TASK TO COMPLETE -
Every line below containing the word "will" should be found and copied.

(SUPPLIED DATA Opens)

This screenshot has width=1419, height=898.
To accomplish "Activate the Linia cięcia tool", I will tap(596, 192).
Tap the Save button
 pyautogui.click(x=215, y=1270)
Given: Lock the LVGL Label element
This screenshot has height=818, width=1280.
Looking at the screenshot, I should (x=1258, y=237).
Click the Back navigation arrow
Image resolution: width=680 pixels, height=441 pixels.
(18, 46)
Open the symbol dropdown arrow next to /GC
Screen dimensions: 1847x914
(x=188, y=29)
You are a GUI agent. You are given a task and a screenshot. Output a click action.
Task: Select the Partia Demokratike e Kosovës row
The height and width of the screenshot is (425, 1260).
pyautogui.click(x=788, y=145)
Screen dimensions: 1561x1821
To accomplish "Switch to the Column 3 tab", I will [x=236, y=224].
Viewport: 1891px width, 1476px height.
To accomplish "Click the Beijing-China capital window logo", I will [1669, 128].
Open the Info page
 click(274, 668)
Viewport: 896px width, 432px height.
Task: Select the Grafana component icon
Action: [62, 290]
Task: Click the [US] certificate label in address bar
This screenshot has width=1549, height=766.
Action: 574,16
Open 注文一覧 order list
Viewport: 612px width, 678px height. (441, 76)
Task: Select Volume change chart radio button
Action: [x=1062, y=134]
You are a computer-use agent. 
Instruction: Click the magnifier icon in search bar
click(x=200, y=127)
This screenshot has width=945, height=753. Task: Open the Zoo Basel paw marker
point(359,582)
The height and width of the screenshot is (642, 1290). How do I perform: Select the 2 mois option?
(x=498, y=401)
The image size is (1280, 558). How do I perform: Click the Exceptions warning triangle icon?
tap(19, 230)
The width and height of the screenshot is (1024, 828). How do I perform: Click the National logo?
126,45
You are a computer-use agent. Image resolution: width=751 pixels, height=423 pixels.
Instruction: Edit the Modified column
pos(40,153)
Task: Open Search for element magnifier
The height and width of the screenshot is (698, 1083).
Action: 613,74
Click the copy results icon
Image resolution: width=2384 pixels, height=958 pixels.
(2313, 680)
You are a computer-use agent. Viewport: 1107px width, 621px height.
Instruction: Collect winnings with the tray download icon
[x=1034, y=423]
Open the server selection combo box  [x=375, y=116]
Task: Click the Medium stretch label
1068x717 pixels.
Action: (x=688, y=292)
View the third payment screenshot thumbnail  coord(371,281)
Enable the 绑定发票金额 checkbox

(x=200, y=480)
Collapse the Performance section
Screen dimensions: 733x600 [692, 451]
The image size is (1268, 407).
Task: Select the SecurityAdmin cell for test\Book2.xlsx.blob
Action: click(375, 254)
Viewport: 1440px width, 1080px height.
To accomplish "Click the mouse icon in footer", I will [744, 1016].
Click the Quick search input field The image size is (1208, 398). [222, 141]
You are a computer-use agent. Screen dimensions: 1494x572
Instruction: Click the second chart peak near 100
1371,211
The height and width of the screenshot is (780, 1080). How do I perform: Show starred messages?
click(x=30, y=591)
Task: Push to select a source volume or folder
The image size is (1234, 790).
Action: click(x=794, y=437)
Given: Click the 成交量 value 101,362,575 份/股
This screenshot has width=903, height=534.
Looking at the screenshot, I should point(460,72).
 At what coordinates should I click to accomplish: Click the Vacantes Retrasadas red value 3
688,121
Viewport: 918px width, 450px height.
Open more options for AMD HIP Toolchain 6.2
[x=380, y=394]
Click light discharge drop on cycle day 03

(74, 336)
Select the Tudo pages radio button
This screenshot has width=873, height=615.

(SUPPLIED DATA Closes)

EXERCISE RESULT -
To accomplish "Activate the Linia cięcia tool", I will tap(596, 192).
To accomplish "Switch to the Column 3 tab", I will [x=236, y=224].
To accomplish "Click the Beijing-China capital window logo", I will [1669, 128].
To accomplish "Click the mouse icon in footer", I will [744, 1016].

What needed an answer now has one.